**** Raw data

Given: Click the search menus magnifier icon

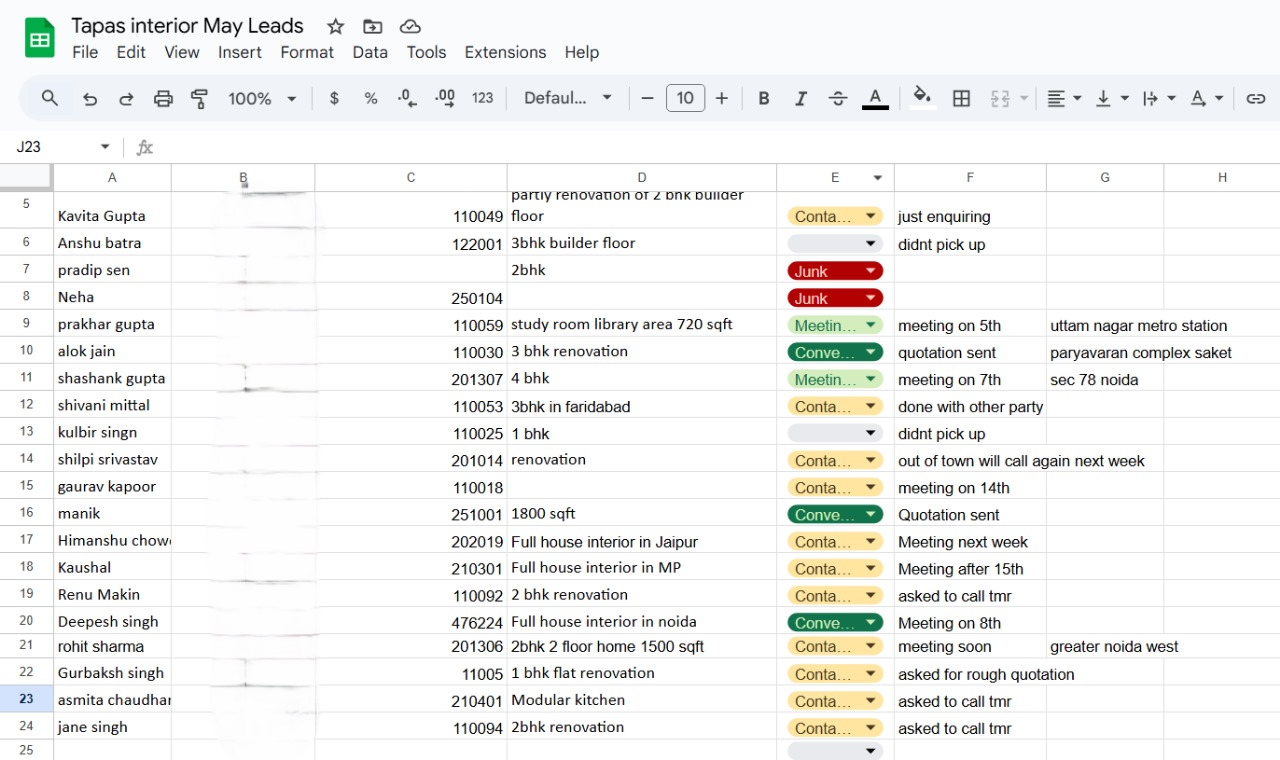Looking at the screenshot, I should coord(49,98).
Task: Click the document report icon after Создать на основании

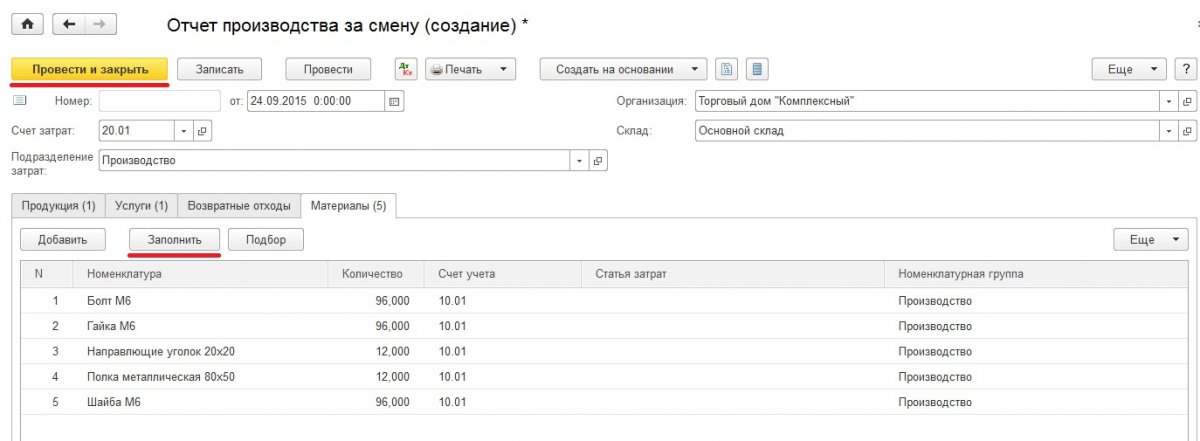Action: (727, 69)
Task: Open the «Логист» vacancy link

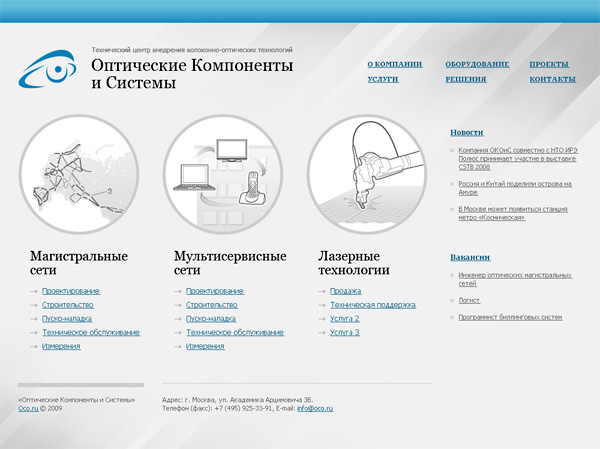Action: click(x=469, y=299)
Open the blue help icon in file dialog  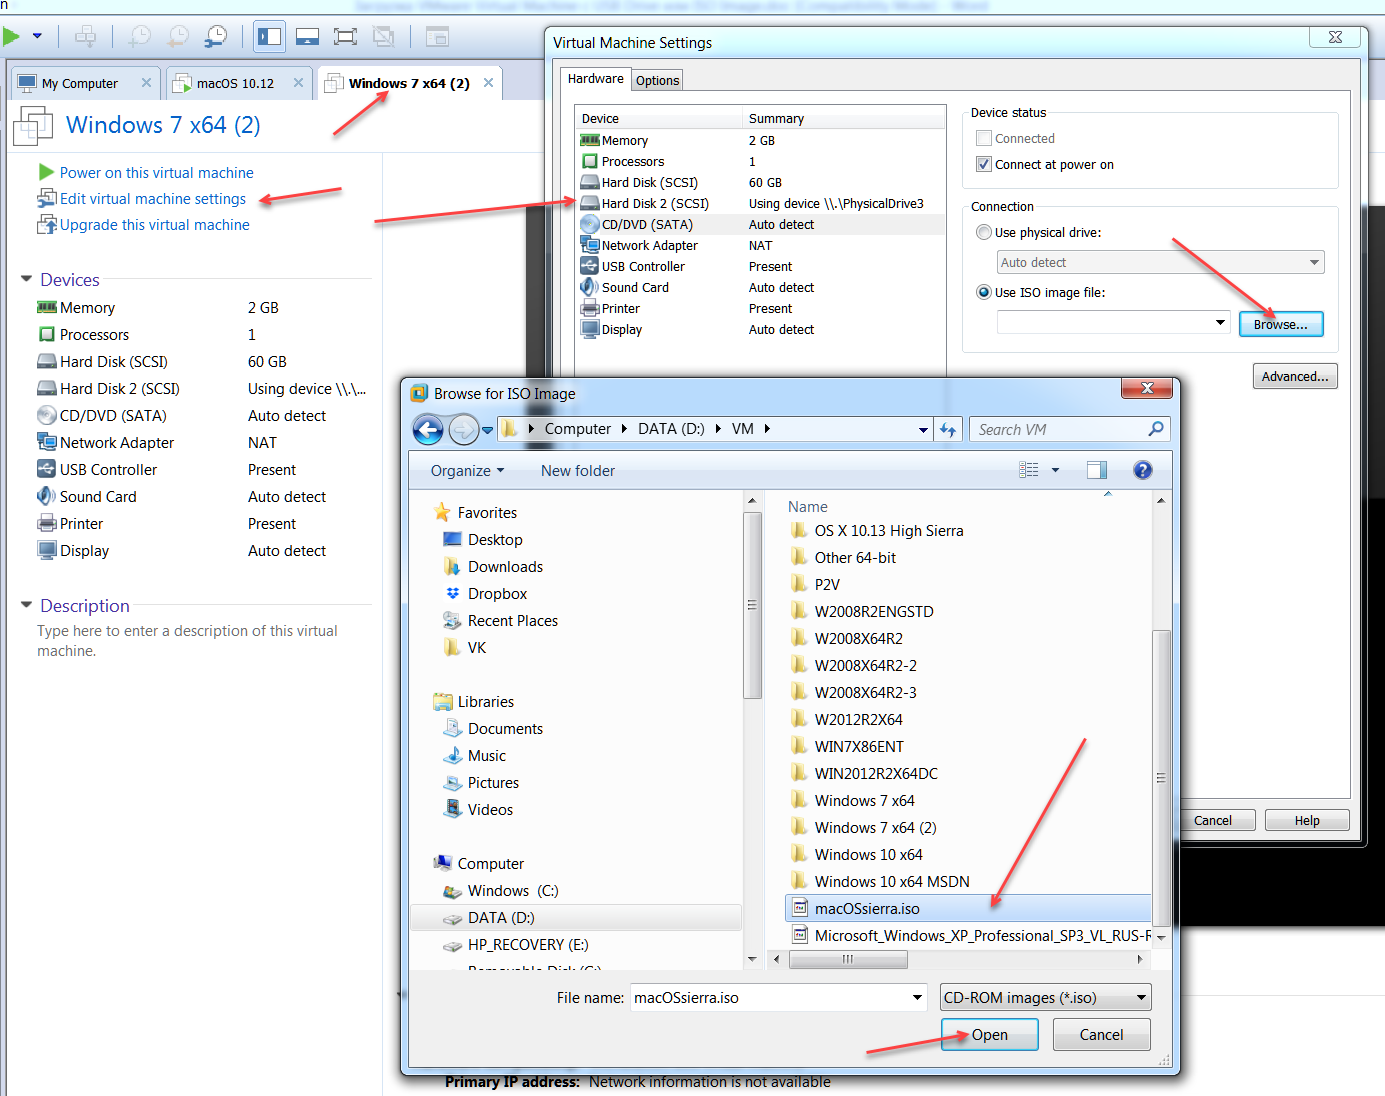point(1142,470)
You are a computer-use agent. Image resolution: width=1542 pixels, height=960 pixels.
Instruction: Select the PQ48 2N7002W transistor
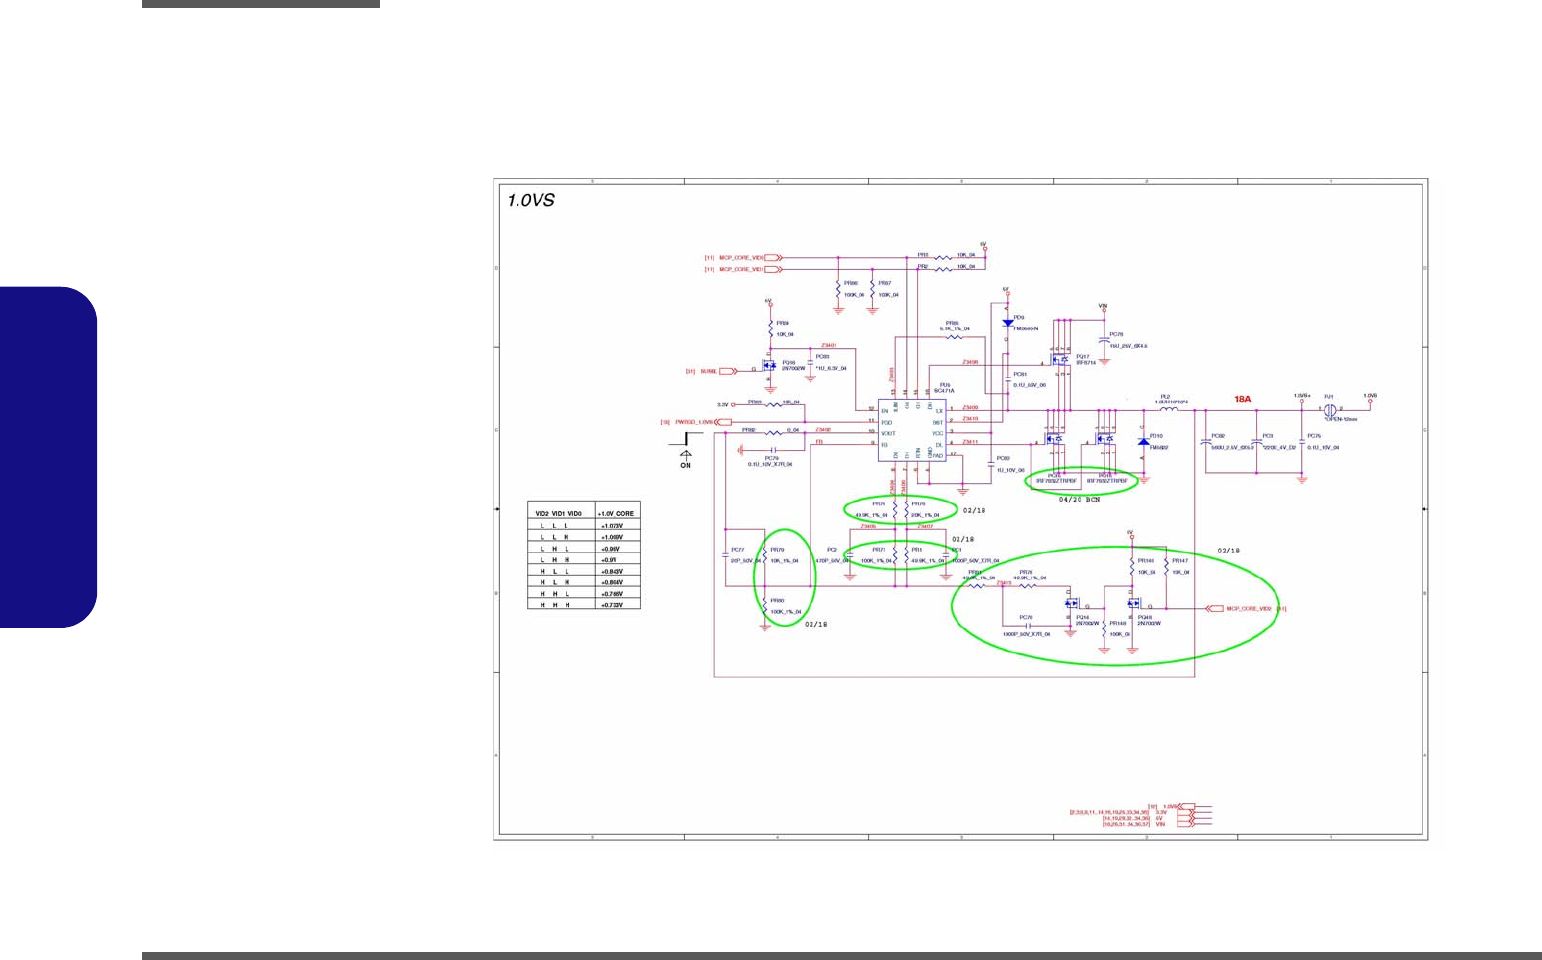click(x=1133, y=604)
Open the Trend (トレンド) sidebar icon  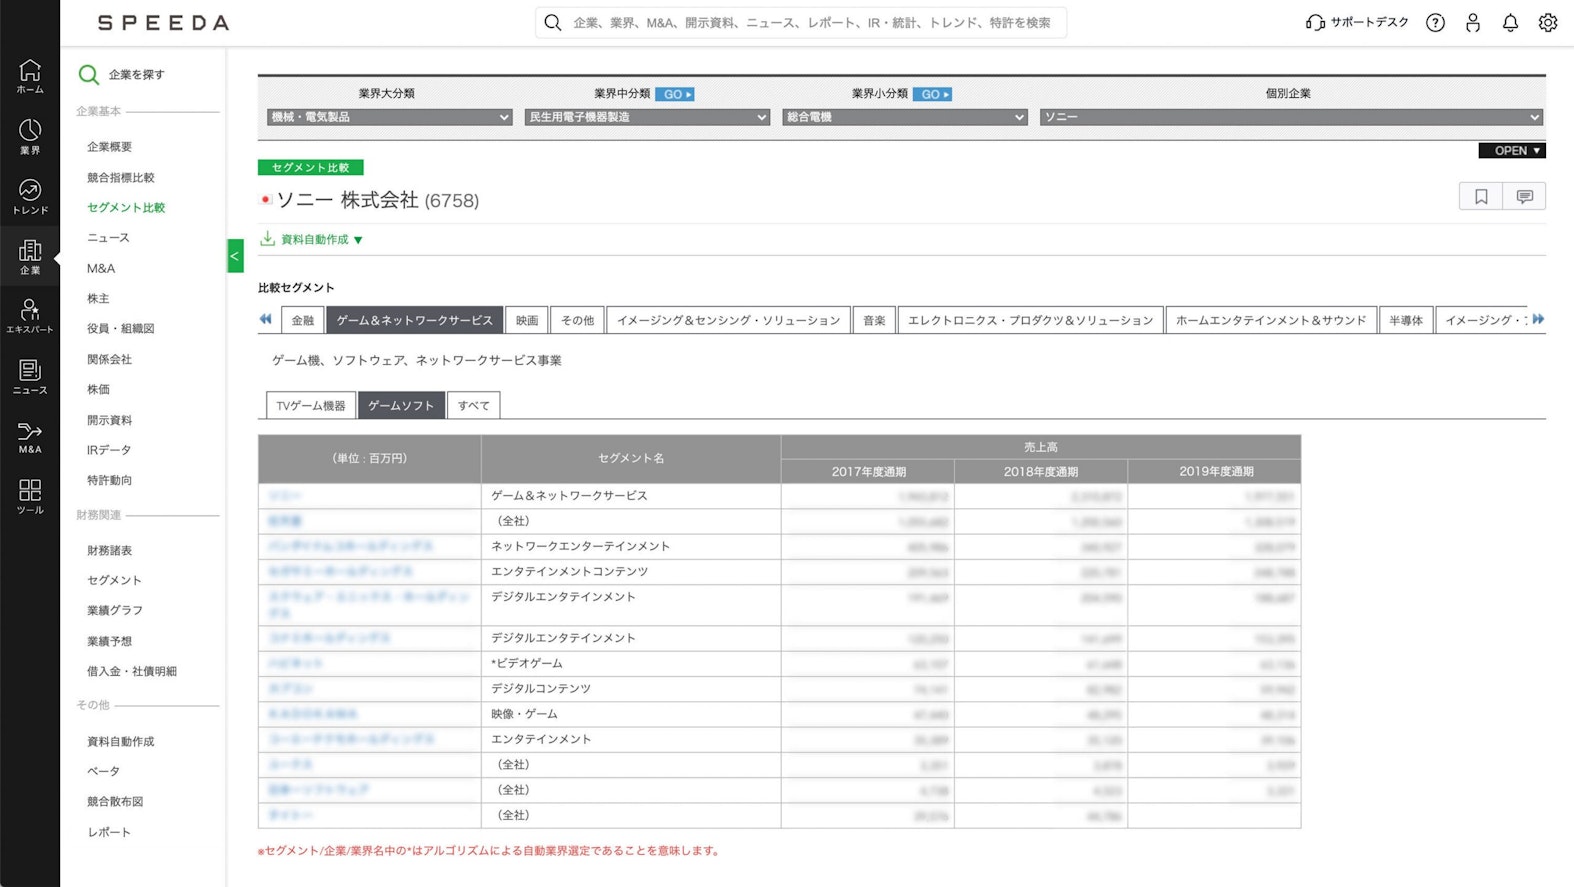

********

**Required action:** The reply needs to repeat exactly the line containing "You are a computer-use" and each line after it, through the final line of the entries above, and to skip the pictures.

**Response:**
You are a computer-use agent. Image resolution: width=1542 pixels, height=960 pixels.
Instruction: Select the PQ48 2N7002W transistor
click(x=1133, y=604)
Open the Trend (トレンド) sidebar icon  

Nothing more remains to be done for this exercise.